### Extract provided
>>>>>
Friday, July 18, 2014

Week 25

(Still playing catch up! Sorry!!)

Life has definitely started to make some changes, and a lot of them, I'm not happy about. When you start on a path, you see the end result of that, and it helps you stay motivated to keep running towards the finish line. Unfortunately, we never anticipate the bumps, pot holes, trees that have fallen over our pathway, or even to trip and fall flat on our faces, losing all momentum. At the moment, I am feeling like I am jumping over the worlds largest pothole, and I'm not sure I can make it.....so I'm hesitating, instead of just taking a blind flying leap and giving it my all. If you haven't guessed it, things are really hard right now.

I tend to get very introverted when things are hard. I pull away from people, even lose touch with people. I don't allow anyone to see me hurting. In my head, I am always to remain strong, happy, and stead fast. I am always the calm one when a storm is pounding down. Well, the storm is pounding down on me, and on my family, and I have panicked instead of remaining calm and helping. So, I need to find the thing that makes me happy again. I need to find my center. I need to release some of this tension, panic and worry, and get back to what makes me reconnect with myself, my family and my Heavenly Father.

My photo for this week is:


I have been so self oriented recently. I have been focusing on everything wrong in my life right now. I should find happiness in my children, and being with them, however, I don't right now. When I look at them, and play with them, I get sad. I mourn for how the plan for their lives may be changing. I should be happy when I am with my friends, but as I said before, I tend to pull away and become an introvert. When I do force myself to be around friends, I am not myself. I want to cry, and scream and say, "I am not ok! I am not strong enough to tell you that I'm not ok, or even why! But I need you and your support now, more than ever!" Instead, I smile, and laugh when appropriate, and I never let on that I feel like life is crumbling around me. Lately, I have not been sleeping much, I have had a headache for a month now, and my heart is sad. I need a release from that.

One of my greatest therapies is working. But, not photographing things, although I love that. My favorite thing is after I've gotten the photo. I LOVE to edit the photos. It's the most frustrating thing for me, sometimes, but it's also the most freeing thing to me. It is the one thing that can shut my head off completely. It is the one thing that can get me to not think of the other forty million things I need to get done, or all of the things that are going wrong, and help me focus on one thing. It is the one thing that I feel proud of myself, when I get a photo finished.
<<<<<
### Information shown
>>>>>
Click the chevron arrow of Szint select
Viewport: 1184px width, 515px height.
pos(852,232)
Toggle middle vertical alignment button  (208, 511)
<<<<<
### What to do
- 1) Retype the part of the Week 25 post that opens with the words containing "One of my greatest" and closes with "a photo finished.".
- 2) List the things the Week 25 post says we never anticipate on a path.
- 3) Answer these questions from the Week 25 post, one per line:
(a) What does the writer tend to become when things are hard?
(b) How long has the writer had a headache?
(c) What does the writer love to do with the photos once they have been taken?

### Solution set
- 1)
One of my greatest therapies is working. But, not photographing things, although I love that. My favorite thing is after I've gotten the photo. I LOVE to edit the photos. It's the most frustrating thing for me, sometimes, but it's also the most freeing thing to me. It is the one thing that can shut my head off completely. It is the one thing that can get me to not think of the other forty million things I need to get done, or all of the things that are going wrong, and help me focus on one thing. It is the one thing that I feel proud of myself, when I get a photo finished.

- 2)
- bumps
- pot holes
- trees that have fallen over our pathway
- to trip and fall flat on our faces, losing all momentum

- 3)
(a) Very introverted.
(b) A month.
(c) Edit them.